First-flush diverter and filter downpipe in first-flush chamber (dirty first 2-5 mm) slow-drain valve clean water on > gravel charcoal sand media filter to sump / recharge

Connecting to a sump or recharge structure

The filtered water finally arrives at its destination.

  • To a storage sump. Lead the filtered pipe into a covered, watertight underground sump with an inlet silt trap, an air/insect-screened vent, an overflow to a recharge pit or the storm drain, and a foot valve for the pump. Keep it away from any soak pit or septic tank. For the vessel itself see water storage tanks.
  • To recharge. Lead the pipe into a recharge pit, trench or borewell sized to soak the incoming flow. A typical household recharge pit is around 1.0–1.5 m wide, 1.0–1.5 m long and 1.5–3.0 m deep, filled with graded boulders, gravel and sand, and always fed through a silt trap. Full design in the recharge pit guide.

A good default: store first, recharge the overflow. Fill the sump for daily use, and once it is full, let the excess run to the recharge pit so a heavy storm still lifts the water table instead of flooding the road.

The mandatory-RWH reality

Rooftop harvesting is not just good practice in India — in many states and cities it is law. A large number of municipal corporations and development authorities require rainwater harvesting structures for new buildings above a plot- or roof-area threshold, and tie it to building-plan sanction and occupancy/completion certificates. Several water boards also offer rebates on water charges for functioning systems.

The exact threshold, structure size and rebate vary by city, so:

  • Check your local municipal corporation / development authority bye-laws and the state water board / groundwater authority rules before you design.
  • Expect the harvesting structure to be a condition of plan sanction and the completion certificate in many jurisdictions.
  • Keep the installation photographed and documented — inspectors and rebate applications ask for it.

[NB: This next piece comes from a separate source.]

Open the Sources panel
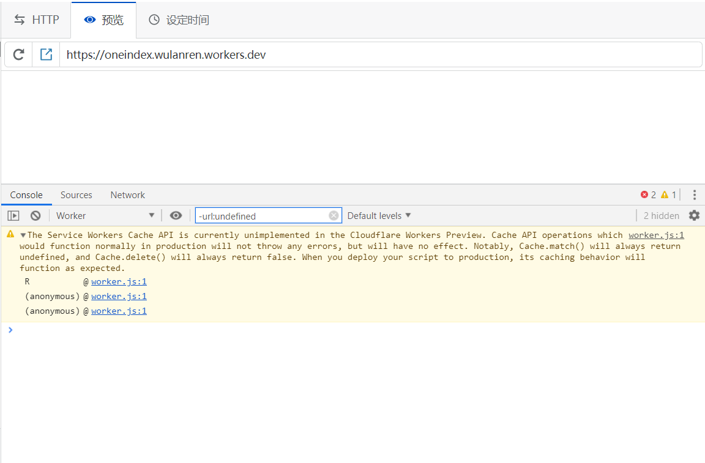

Treat the numbers here as indicative and confirm the mandatory provisions with your municipality; do not rely on a figure quoted for another city.

References

  • Central Ground Water Board (CGWB) — guidance on rooftop rainwater harvesting and artificial recharge.
  • CPHEEO (Ministry of Housing and Urban Affairs) — Manual on Water Supply and Treatment, rainwater harvesting sections.
  • Bureau of Indian Standards — IS 15797 (roof top rainwater harvesting) and related water-supply codes, by name; confirm the current edition.
  • Your local municipal corporation / development authority building bye-laws and state groundwater authority rules for mandatory-RWH provisions.